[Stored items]
*-*-*

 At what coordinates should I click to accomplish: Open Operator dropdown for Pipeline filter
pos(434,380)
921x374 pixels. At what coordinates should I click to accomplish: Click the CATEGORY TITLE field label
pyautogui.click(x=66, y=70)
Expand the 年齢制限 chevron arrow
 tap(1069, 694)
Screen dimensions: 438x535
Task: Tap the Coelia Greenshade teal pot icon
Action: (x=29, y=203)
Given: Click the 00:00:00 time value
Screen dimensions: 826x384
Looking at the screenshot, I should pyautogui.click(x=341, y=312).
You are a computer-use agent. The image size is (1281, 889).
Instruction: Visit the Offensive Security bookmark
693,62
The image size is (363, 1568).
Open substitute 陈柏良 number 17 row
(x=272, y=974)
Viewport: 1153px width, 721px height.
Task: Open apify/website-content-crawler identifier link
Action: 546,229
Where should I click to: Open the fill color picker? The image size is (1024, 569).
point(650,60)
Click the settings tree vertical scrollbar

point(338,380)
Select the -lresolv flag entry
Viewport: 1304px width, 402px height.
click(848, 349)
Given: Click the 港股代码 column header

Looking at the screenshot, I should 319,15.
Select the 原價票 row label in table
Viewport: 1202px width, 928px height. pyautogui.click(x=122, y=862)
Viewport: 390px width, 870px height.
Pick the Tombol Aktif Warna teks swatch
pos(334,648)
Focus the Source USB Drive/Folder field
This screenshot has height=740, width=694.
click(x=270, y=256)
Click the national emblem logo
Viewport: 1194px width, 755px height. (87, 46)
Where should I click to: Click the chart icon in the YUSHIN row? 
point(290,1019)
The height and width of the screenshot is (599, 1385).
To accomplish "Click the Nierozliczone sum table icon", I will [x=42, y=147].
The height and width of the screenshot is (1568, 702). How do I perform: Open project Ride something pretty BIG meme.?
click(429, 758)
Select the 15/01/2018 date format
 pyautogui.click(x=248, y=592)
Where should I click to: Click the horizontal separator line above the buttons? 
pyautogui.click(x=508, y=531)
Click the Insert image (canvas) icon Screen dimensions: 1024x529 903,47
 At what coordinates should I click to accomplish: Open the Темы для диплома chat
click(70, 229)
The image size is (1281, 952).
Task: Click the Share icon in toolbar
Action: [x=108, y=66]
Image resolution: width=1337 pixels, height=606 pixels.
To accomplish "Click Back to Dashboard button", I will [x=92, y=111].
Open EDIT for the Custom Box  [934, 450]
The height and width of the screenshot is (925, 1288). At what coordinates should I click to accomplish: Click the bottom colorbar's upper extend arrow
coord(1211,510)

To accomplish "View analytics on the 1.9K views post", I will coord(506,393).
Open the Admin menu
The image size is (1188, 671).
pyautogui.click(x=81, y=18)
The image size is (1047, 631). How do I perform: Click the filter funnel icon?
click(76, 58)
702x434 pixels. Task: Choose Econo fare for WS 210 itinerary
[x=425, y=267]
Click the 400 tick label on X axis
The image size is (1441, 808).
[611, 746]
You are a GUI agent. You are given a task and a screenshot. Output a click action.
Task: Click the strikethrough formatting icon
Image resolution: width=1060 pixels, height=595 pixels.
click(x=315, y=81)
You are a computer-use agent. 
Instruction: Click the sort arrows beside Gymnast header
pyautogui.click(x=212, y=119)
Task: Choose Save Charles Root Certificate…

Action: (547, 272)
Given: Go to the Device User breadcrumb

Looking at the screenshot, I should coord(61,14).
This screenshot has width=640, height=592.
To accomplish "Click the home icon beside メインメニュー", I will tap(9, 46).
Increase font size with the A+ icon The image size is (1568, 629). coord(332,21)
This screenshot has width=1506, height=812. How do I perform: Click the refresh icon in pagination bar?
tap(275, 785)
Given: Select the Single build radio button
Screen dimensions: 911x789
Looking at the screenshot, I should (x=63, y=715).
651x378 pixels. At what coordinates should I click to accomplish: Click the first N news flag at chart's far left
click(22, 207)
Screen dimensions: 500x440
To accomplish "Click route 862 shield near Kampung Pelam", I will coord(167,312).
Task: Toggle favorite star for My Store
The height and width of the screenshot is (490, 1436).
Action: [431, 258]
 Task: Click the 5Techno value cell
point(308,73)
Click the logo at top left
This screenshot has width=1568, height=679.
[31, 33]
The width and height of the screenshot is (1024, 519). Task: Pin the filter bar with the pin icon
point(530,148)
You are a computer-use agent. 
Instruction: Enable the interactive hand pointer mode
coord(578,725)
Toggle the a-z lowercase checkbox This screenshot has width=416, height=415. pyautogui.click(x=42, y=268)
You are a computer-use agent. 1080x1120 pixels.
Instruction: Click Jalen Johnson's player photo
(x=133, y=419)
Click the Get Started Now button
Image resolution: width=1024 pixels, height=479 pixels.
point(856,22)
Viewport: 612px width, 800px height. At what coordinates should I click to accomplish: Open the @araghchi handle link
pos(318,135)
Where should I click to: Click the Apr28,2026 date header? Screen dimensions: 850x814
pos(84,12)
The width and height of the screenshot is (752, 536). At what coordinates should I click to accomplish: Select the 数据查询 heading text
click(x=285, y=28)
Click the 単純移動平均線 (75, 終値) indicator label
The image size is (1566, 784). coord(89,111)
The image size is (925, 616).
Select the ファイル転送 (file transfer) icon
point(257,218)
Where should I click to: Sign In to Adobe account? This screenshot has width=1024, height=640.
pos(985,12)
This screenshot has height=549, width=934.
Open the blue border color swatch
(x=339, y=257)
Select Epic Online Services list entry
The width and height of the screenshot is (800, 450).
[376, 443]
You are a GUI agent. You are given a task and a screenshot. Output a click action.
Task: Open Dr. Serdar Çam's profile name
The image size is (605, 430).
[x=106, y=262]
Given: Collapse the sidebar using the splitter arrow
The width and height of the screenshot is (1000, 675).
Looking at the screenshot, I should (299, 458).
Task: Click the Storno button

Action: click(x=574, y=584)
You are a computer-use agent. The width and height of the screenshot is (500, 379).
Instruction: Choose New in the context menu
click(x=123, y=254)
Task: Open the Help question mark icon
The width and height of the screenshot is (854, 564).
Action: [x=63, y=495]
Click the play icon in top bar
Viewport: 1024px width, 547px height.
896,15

*-*-*

Task objective: Your task is to restate all of the records above word for word.

Written answer:
 At what coordinates should I click to accomplish: Open Operator dropdown for Pipeline filter
pos(434,380)
921x374 pixels. At what coordinates should I click to accomplish: Click the CATEGORY TITLE field label
pyautogui.click(x=66, y=70)
Expand the 年齢制限 chevron arrow
 tap(1069, 694)
Screen dimensions: 438x535
Task: Tap the Coelia Greenshade teal pot icon
Action: (x=29, y=203)
Given: Click the 00:00:00 time value
Screen dimensions: 826x384
Looking at the screenshot, I should pyautogui.click(x=341, y=312).
You are a computer-use agent. The image size is (1281, 889).
Instruction: Visit the Offensive Security bookmark
693,62
The image size is (363, 1568).
Open substitute 陈柏良 number 17 row
(x=272, y=974)
Viewport: 1153px width, 721px height.
Task: Open apify/website-content-crawler identifier link
Action: 546,229
Where should I click to: Open the fill color picker? The image size is (1024, 569).
point(650,60)
Click the settings tree vertical scrollbar

point(338,380)
Select the -lresolv flag entry
Viewport: 1304px width, 402px height.
click(848, 349)
Given: Click the 港股代码 column header

Looking at the screenshot, I should 319,15.
Select the 原價票 row label in table
Viewport: 1202px width, 928px height. pyautogui.click(x=122, y=862)
Viewport: 390px width, 870px height.
Pick the Tombol Aktif Warna teks swatch
pos(334,648)
Focus the Source USB Drive/Folder field
This screenshot has height=740, width=694.
click(x=270, y=256)
Click the national emblem logo
Viewport: 1194px width, 755px height. (87, 46)
Where should I click to: Click the chart icon in the YUSHIN row? 
point(290,1019)
The height and width of the screenshot is (599, 1385).
To accomplish "Click the Nierozliczone sum table icon", I will [x=42, y=147].
The height and width of the screenshot is (1568, 702). How do I perform: Open project Ride something pretty BIG meme.?
click(429, 758)
Select the 15/01/2018 date format
 pyautogui.click(x=248, y=592)
Where should I click to: Click the horizontal separator line above the buttons? 
pyautogui.click(x=508, y=531)
Click the Insert image (canvas) icon Screen dimensions: 1024x529 903,47
 At what coordinates should I click to accomplish: Open the Темы для диплома chat
click(70, 229)
The image size is (1281, 952).
Task: Click the Share icon in toolbar
Action: [x=108, y=66]
Image resolution: width=1337 pixels, height=606 pixels.
To accomplish "Click Back to Dashboard button", I will [x=92, y=111].
Open EDIT for the Custom Box  [934, 450]
The height and width of the screenshot is (925, 1288). At what coordinates should I click to accomplish: Click the bottom colorbar's upper extend arrow
coord(1211,510)

To accomplish "View analytics on the 1.9K views post", I will coord(506,393).
Open the Admin menu
The image size is (1188, 671).
pyautogui.click(x=81, y=18)
The image size is (1047, 631). How do I perform: Click the filter funnel icon?
click(76, 58)
702x434 pixels. Task: Choose Econo fare for WS 210 itinerary
[x=425, y=267]
Click the 400 tick label on X axis
The image size is (1441, 808).
[611, 746]
You are a GUI agent. You are given a task and a screenshot. Output a click action.
Task: Click the strikethrough formatting icon
Image resolution: width=1060 pixels, height=595 pixels.
click(x=315, y=81)
You are a computer-use agent. 
Instruction: Click the sort arrows beside Gymnast header
pyautogui.click(x=212, y=119)
Task: Choose Save Charles Root Certificate…

Action: (547, 272)
Given: Go to the Device User breadcrumb

Looking at the screenshot, I should coord(61,14).
This screenshot has width=640, height=592.
To accomplish "Click the home icon beside メインメニュー", I will tap(9, 46).
Increase font size with the A+ icon The image size is (1568, 629). coord(332,21)
This screenshot has width=1506, height=812. How do I perform: Click the refresh icon in pagination bar?
tap(275, 785)
Given: Select the Single build radio button
Screen dimensions: 911x789
Looking at the screenshot, I should (x=63, y=715).
651x378 pixels. At what coordinates should I click to accomplish: Click the first N news flag at chart's far left
click(22, 207)
Screen dimensions: 500x440
To accomplish "Click route 862 shield near Kampung Pelam", I will coord(167,312).
Task: Toggle favorite star for My Store
The height and width of the screenshot is (490, 1436).
Action: [431, 258]
 Task: Click the 5Techno value cell
point(308,73)
Click the logo at top left
This screenshot has width=1568, height=679.
[31, 33]
The width and height of the screenshot is (1024, 519). Task: Pin the filter bar with the pin icon
point(530,148)
You are a computer-use agent. 
Instruction: Enable the interactive hand pointer mode
coord(578,725)
Toggle the a-z lowercase checkbox This screenshot has width=416, height=415. pyautogui.click(x=42, y=268)
You are a computer-use agent. 1080x1120 pixels.
Instruction: Click Jalen Johnson's player photo
(x=133, y=419)
Click the Get Started Now button
Image resolution: width=1024 pixels, height=479 pixels.
point(856,22)
Viewport: 612px width, 800px height. At what coordinates should I click to accomplish: Open the @araghchi handle link
pos(318,135)
Where should I click to: Click the Apr28,2026 date header? Screen dimensions: 850x814
pos(84,12)
The width and height of the screenshot is (752, 536). At what coordinates should I click to accomplish: Select the 数据查询 heading text
click(x=285, y=28)
Click the 単純移動平均線 (75, 終値) indicator label
The image size is (1566, 784). coord(89,111)
The image size is (925, 616).
Select the ファイル転送 (file transfer) icon
point(257,218)
Where should I click to: Sign In to Adobe account? This screenshot has width=1024, height=640.
pos(985,12)
This screenshot has height=549, width=934.
Open the blue border color swatch
(x=339, y=257)
Select Epic Online Services list entry
The width and height of the screenshot is (800, 450).
[376, 443]
You are a GUI agent. You are given a task and a screenshot. Output a click action.
Task: Open Dr. Serdar Çam's profile name
The image size is (605, 430).
[x=106, y=262]
Given: Collapse the sidebar using the splitter arrow
The width and height of the screenshot is (1000, 675).
Looking at the screenshot, I should (299, 458).
Task: Click the Storno button

Action: click(x=574, y=584)
You are a computer-use agent. The width and height of the screenshot is (500, 379).
Instruction: Choose New in the context menu
click(x=123, y=254)
Task: Open the Help question mark icon
The width and height of the screenshot is (854, 564).
Action: [x=63, y=495]
Click the play icon in top bar
Viewport: 1024px width, 547px height.
896,15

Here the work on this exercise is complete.